Glory be to the Father, and to the Son: and to the Holy Ghost;
As it was in the beginning, is now, and ever shall be: world without end. Amen.
Reading:
“A Pharisee is that extremely admirable person who subordinates his entire life to his knowledge of good and evil and is as severe a judge of himself as of his neighbor, to the honor of God, whom he humbly thanks for this knowledge.”
Dietrich Bonhoeffer
“Most holy and merciful Father:
We confess to you, Lord, all our past unfaithfulness:
the pride, hypocrisy, and impatience of our lives,
our self-indulgent appetites and ways, and our exploitation of other people,
our anger at our own frustration,
and our envy of those more fortunate than ourselves,
our intemperate love of worldly goods and comforts,
and our dishonesty in daily life and work,
our negligence in prayer and worship,
and our failure to commend the faith that is in us.”
Litany of Penitence: Ash Wednesday
Meditation
A guilty conscience is a terrible thing. It’s bad enough to be haunted by something that, once done, cannot be undone. Even one instance of wrong can feel more than damning. But guilt also accrues over time like layers of sedimented stone, material and stubborn, layers that wait for our memory, which always digs about, to unearth them. We slowly and inexorably build this record of our own actions that embarrass or shame us – even if no one else sees it.

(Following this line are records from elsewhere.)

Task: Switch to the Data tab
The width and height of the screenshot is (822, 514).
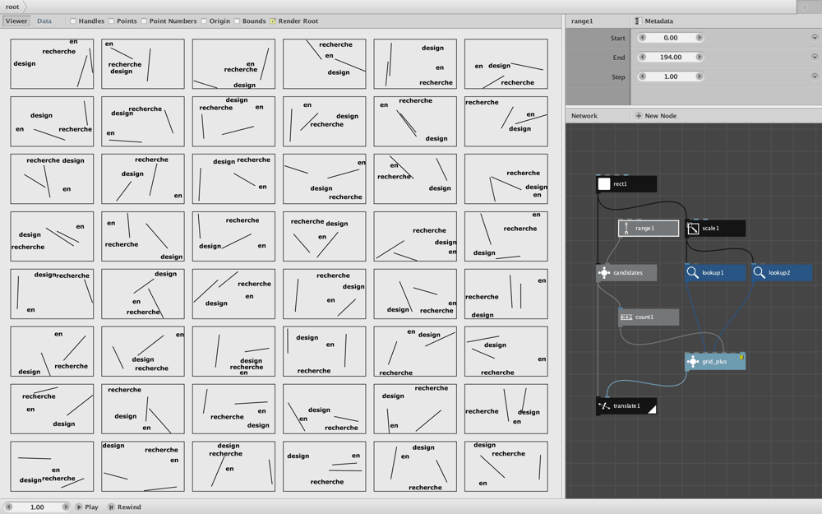Action: point(44,21)
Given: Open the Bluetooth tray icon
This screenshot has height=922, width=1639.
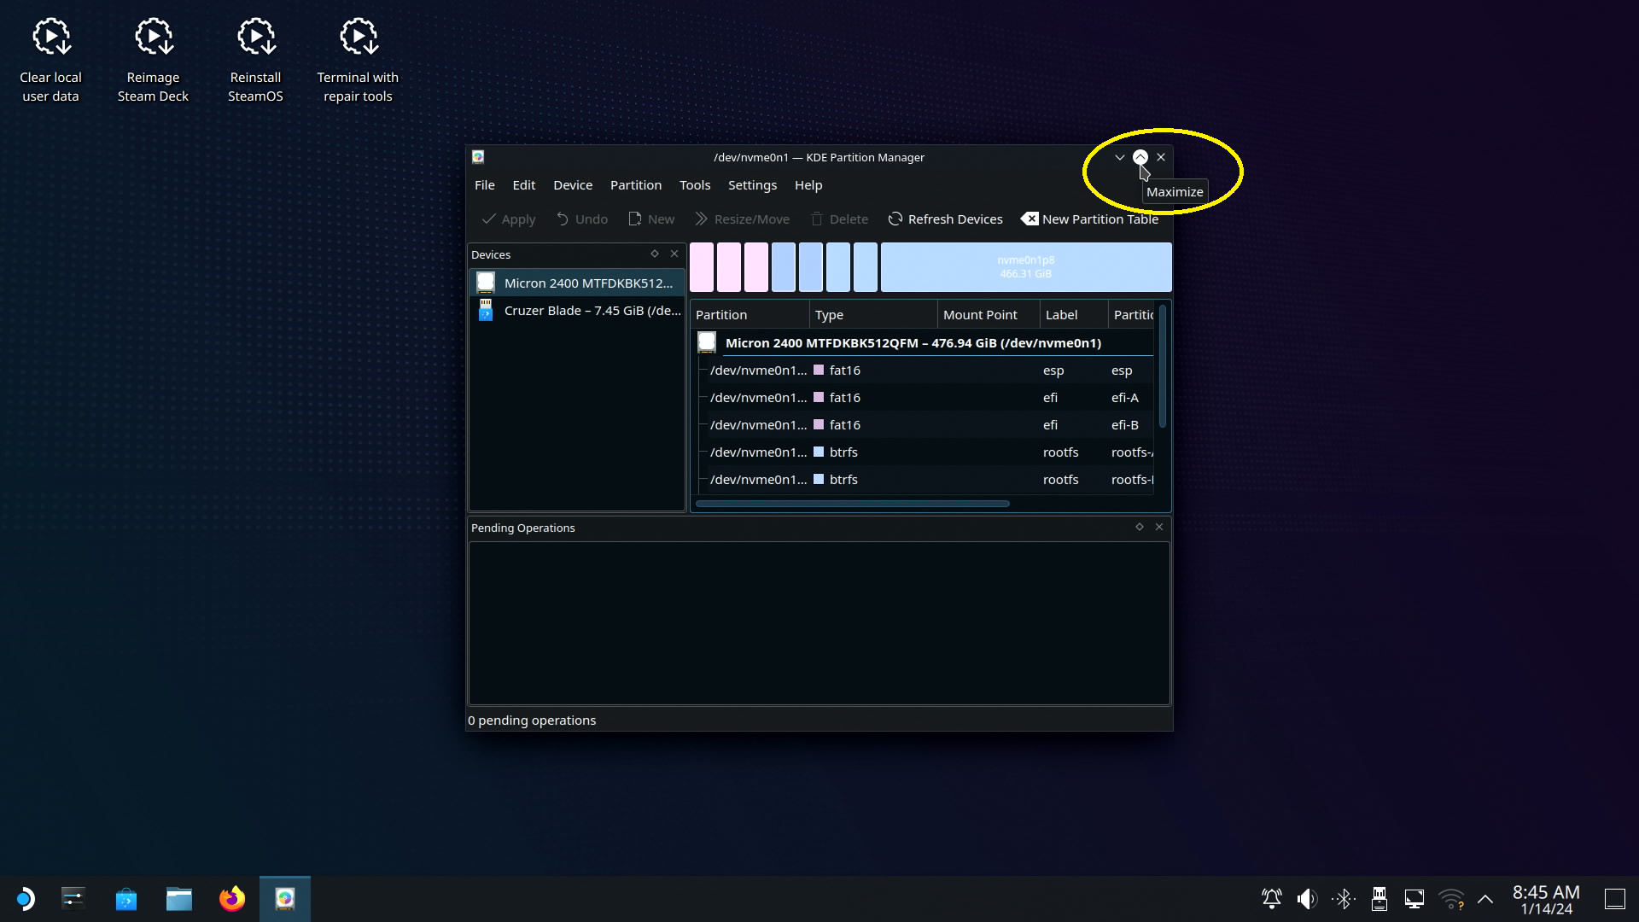Looking at the screenshot, I should (1343, 899).
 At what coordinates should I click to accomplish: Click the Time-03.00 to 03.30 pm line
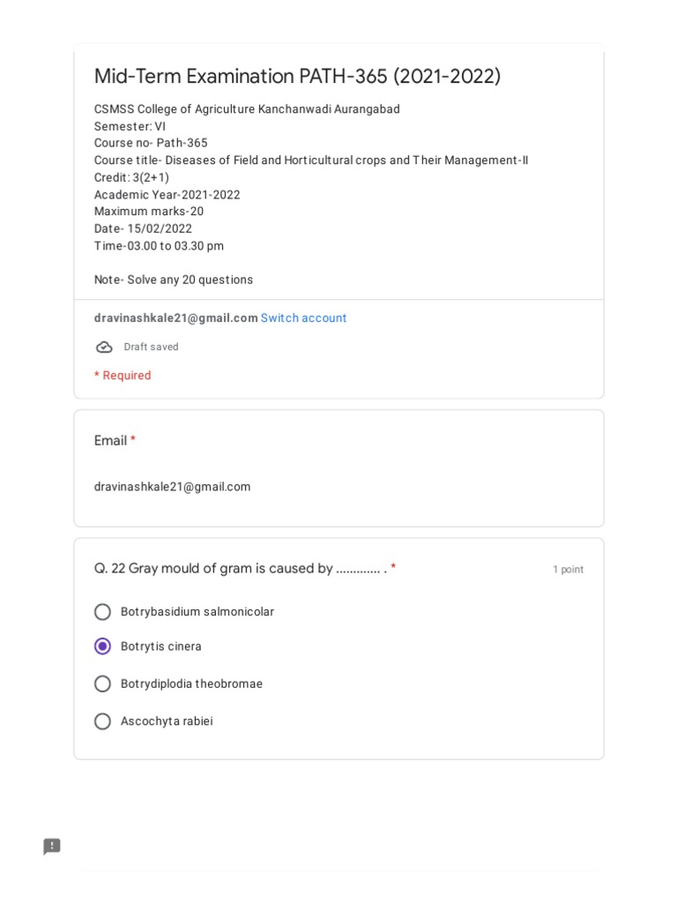point(159,246)
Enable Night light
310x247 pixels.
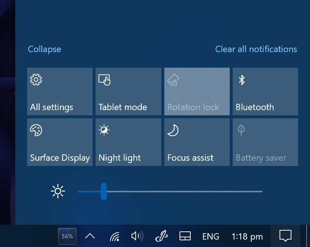[128, 142]
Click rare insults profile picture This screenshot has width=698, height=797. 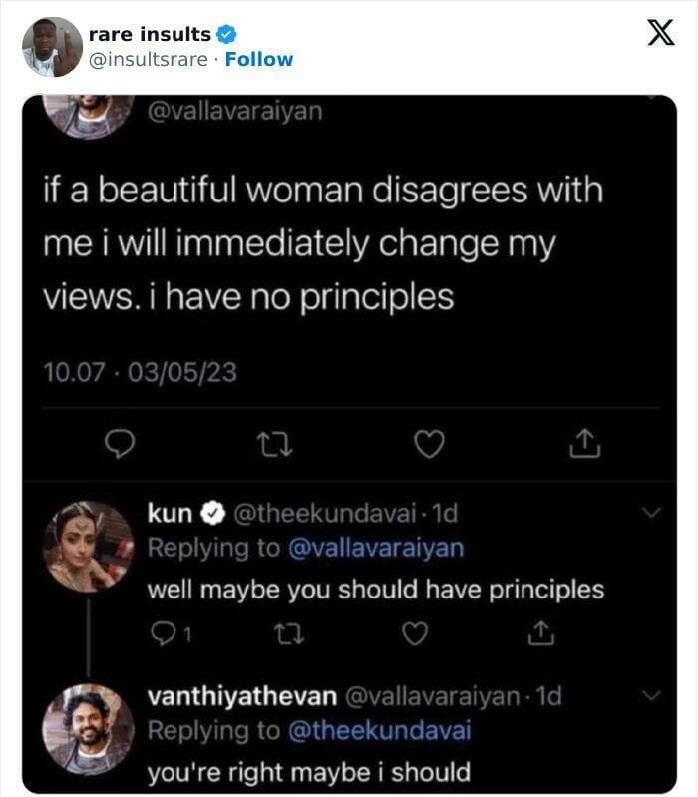click(x=52, y=47)
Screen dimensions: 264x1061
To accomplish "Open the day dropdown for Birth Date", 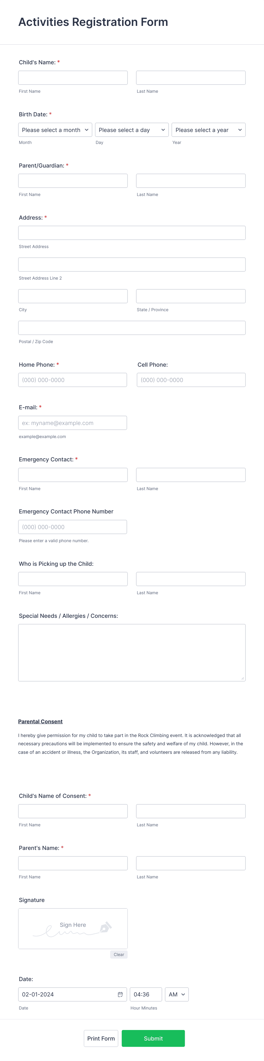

Even more, however, a guilty conscience has a way of obliterating anything that might get in the way and tell a different story. It can easily sweep away all evidence of our own good as so much meaningless detritus. It can cancel the merits of our past and, with this, our core sense of ourselves. It can also close down our future, rendering us despairing and hopeless.
And there is no way out, for we’ve created for ourselves a world where almost nothing is hidden and almost everything is retrievable. We can erase the good in a nanosecond; but the wrong remains indelibly attached to us. Ours is a brash and proudly Pharisaical age.
At first glance, the Litany of Penitence seems designed to increase in us a guilty conscience, prodding us to draw to mind the whole miserable tale of all our faults. Line by line it points out the vast and inevitable terrain of our failures. But is this its actual purpose – forcing us to face up to the things that we may already be too painfully aware of? Or is it meant to do just the opposite?
Every time I read it, the Litany serves as a deep reminder to me of the beautiful complexity of the world, the vast array of dynamics that are always in play but impossible to take full account of. The scope of what is mentioned in just nine short lines should raise in us a sense of astonishment and awe; we live our lives deep in the mix of relations that we cannot even begin to fully manage. And this concession, far from increasing guilt, might instill in us, instead, a lost sense of wonder – the kind of wonder that detoxes guilt and invites us to see the world from a very different perspective, where all that’s true and ultimately lasting is grace.
This is the rejection of all Pharisaism; but it’s the strange and marvelous repentance that Jesus introduced.
This sets up wonder.
Prayer
You come to us, O Christ: you are the Alpha and the Omega, the beginning and the end. All times and seasons are yours, and in you all things hold together and are brought to completion. Draw us by your Spirit into communion with you and one another and make us and all things whole and free in the full force of your deathless love.